◆ Exercise details:
Having read the records, set them all down exactly as they appear.

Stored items
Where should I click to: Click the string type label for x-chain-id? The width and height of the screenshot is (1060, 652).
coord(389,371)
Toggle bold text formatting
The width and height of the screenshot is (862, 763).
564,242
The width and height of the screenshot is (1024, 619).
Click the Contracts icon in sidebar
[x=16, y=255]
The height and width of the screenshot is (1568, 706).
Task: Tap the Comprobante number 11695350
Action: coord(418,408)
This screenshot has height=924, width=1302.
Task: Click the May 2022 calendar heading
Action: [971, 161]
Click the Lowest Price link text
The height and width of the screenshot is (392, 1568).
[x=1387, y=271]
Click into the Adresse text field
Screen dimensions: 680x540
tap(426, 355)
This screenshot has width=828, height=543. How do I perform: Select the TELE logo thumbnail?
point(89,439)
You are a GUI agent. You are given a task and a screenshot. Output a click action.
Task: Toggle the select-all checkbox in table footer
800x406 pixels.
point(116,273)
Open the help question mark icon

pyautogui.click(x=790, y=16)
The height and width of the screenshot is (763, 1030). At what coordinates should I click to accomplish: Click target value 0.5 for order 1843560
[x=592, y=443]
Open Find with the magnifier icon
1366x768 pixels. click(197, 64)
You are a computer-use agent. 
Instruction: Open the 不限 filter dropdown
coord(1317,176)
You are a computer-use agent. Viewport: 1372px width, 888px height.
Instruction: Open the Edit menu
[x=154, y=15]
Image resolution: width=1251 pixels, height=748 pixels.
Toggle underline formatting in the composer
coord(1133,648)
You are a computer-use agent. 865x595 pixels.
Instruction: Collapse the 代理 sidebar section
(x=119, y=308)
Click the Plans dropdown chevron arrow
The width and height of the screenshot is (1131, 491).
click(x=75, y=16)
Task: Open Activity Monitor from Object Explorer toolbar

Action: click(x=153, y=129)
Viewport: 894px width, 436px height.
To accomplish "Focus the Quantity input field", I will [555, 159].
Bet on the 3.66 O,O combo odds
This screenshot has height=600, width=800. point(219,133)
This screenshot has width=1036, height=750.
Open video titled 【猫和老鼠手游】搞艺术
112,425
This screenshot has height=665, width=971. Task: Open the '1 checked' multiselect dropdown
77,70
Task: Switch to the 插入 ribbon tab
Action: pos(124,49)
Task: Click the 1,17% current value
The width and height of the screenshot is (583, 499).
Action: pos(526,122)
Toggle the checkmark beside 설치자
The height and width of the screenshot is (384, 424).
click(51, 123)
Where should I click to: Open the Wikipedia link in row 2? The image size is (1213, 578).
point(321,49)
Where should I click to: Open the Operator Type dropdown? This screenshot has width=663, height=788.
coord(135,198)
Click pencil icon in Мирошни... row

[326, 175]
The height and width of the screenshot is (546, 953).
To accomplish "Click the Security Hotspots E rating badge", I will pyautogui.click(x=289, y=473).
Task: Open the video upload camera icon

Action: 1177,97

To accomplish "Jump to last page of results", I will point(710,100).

◆ Response to this task:
Where should I click to: Click the string type label for x-chain-id? The width and height of the screenshot is (1060, 652).
coord(389,371)
Toggle bold text formatting
The width and height of the screenshot is (862, 763).
564,242
The width and height of the screenshot is (1024, 619).
Click the Contracts icon in sidebar
[x=16, y=255]
The height and width of the screenshot is (1568, 706).
Task: Tap the Comprobante number 11695350
Action: coord(418,408)
This screenshot has height=924, width=1302.
Task: Click the May 2022 calendar heading
Action: [971, 161]
Click the Lowest Price link text
The height and width of the screenshot is (392, 1568).
[x=1387, y=271]
Click into the Adresse text field
Screen dimensions: 680x540
tap(426, 355)
This screenshot has width=828, height=543. How do I perform: Select the TELE logo thumbnail?
point(89,439)
You are a GUI agent. You are given a task and a screenshot. Output a click action.
Task: Toggle the select-all checkbox in table footer
800x406 pixels.
point(116,273)
Open the help question mark icon

pyautogui.click(x=790, y=16)
The height and width of the screenshot is (763, 1030). At what coordinates should I click to accomplish: Click target value 0.5 for order 1843560
[x=592, y=443]
Open Find with the magnifier icon
1366x768 pixels. click(197, 64)
You are a computer-use agent. 
Instruction: Open the 不限 filter dropdown
coord(1317,176)
You are a computer-use agent. Viewport: 1372px width, 888px height.
Instruction: Open the Edit menu
[x=154, y=15]
Image resolution: width=1251 pixels, height=748 pixels.
Toggle underline formatting in the composer
coord(1133,648)
You are a computer-use agent. 865x595 pixels.
Instruction: Collapse the 代理 sidebar section
(x=119, y=308)
Click the Plans dropdown chevron arrow
The width and height of the screenshot is (1131, 491).
click(x=75, y=16)
Task: Open Activity Monitor from Object Explorer toolbar

Action: click(x=153, y=129)
Viewport: 894px width, 436px height.
To accomplish "Focus the Quantity input field", I will [555, 159].
Bet on the 3.66 O,O combo odds
This screenshot has height=600, width=800. point(219,133)
This screenshot has width=1036, height=750.
Open video titled 【猫和老鼠手游】搞艺术
112,425
This screenshot has height=665, width=971. Task: Open the '1 checked' multiselect dropdown
77,70
Task: Switch to the 插入 ribbon tab
Action: pos(124,49)
Task: Click the 1,17% current value
The width and height of the screenshot is (583, 499).
Action: pos(526,122)
Toggle the checkmark beside 설치자
The height and width of the screenshot is (384, 424).
click(51, 123)
Where should I click to: Open the Wikipedia link in row 2? The image size is (1213, 578).
point(321,49)
Where should I click to: Open the Operator Type dropdown? This screenshot has width=663, height=788.
coord(135,198)
Click pencil icon in Мирошни... row

[326, 175]
The height and width of the screenshot is (546, 953).
To accomplish "Click the Security Hotspots E rating badge", I will pyautogui.click(x=289, y=473).
Task: Open the video upload camera icon

Action: 1177,97

To accomplish "Jump to last page of results", I will point(710,100).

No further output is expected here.